Tulis ulang seluruh daftar ini, tapi ganti "Given" dengan "Instruction" dan biarkan bagian lainnya tetap sama. Gambarnya tidak usah ikut dimasukkan ke jawaban.

• Masukan Tugas:
↓

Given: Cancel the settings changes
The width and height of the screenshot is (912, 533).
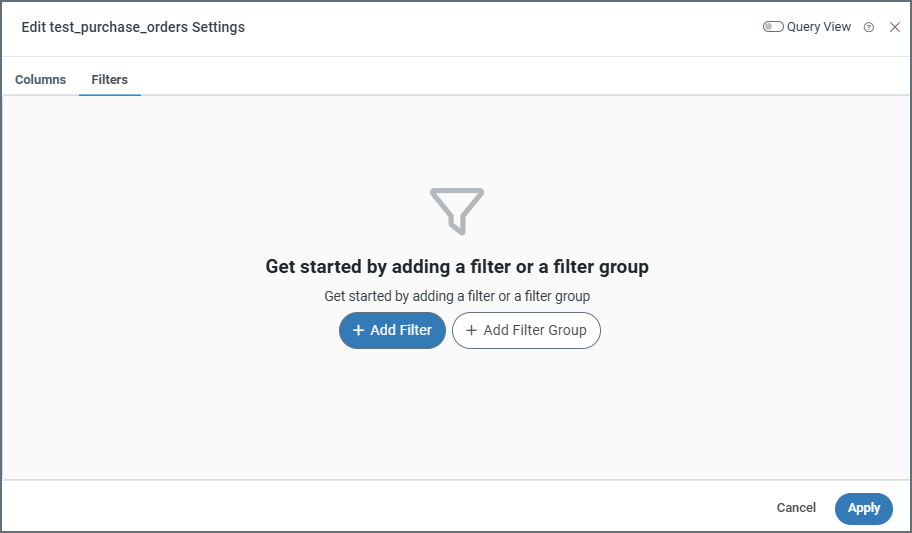Looking at the screenshot, I should click(x=796, y=508).
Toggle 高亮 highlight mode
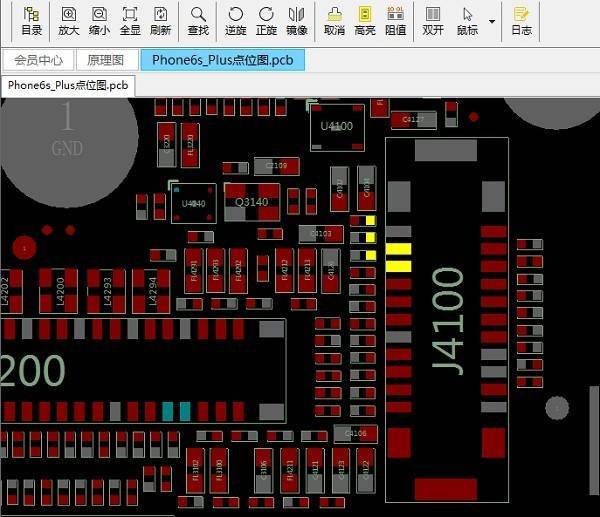Image resolution: width=600 pixels, height=517 pixels. (x=365, y=20)
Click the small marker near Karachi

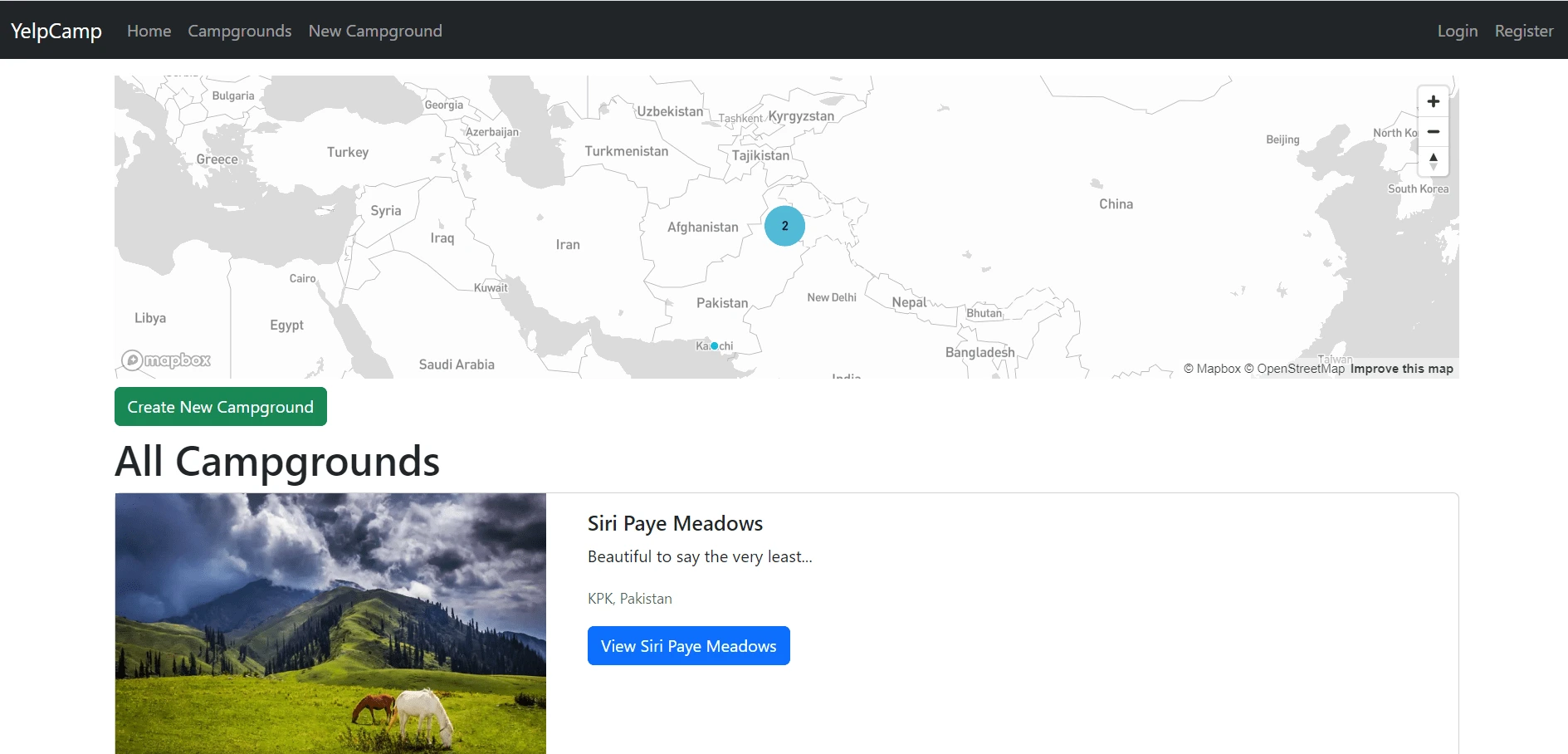point(714,345)
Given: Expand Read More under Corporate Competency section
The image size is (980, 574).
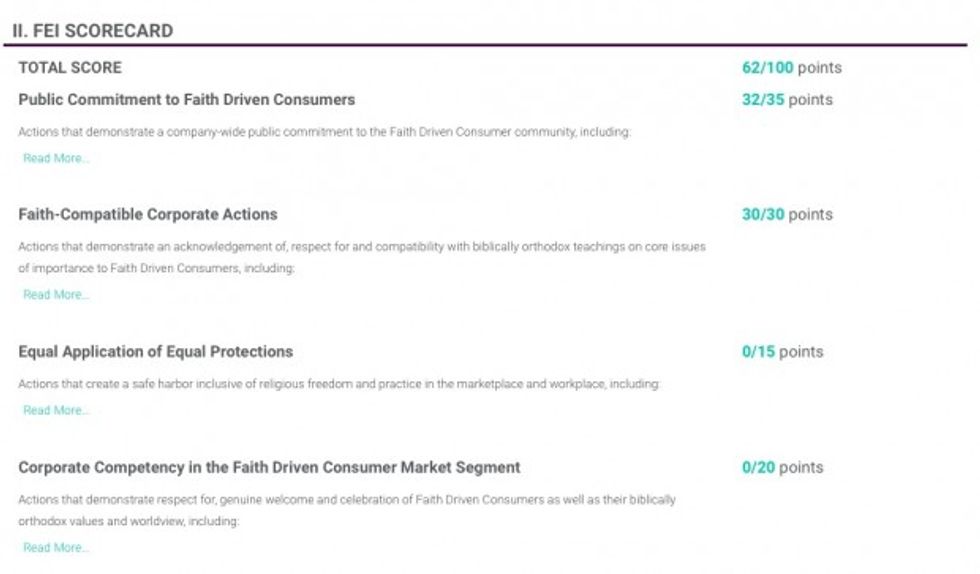Looking at the screenshot, I should (x=56, y=548).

↑

• Jawaban Tugas:
Instruction: Cancel the settings changes
The width and height of the screenshot is (912, 533).
Looking at the screenshot, I should click(x=796, y=508).
Toggle 高亮 highlight mode
Image resolution: width=600 pixels, height=517 pixels. (x=365, y=20)
Click the small marker near Karachi

point(714,345)
Instruction: Expand Read More under Corporate Competency section
The image size is (980, 574).
Looking at the screenshot, I should (x=56, y=548).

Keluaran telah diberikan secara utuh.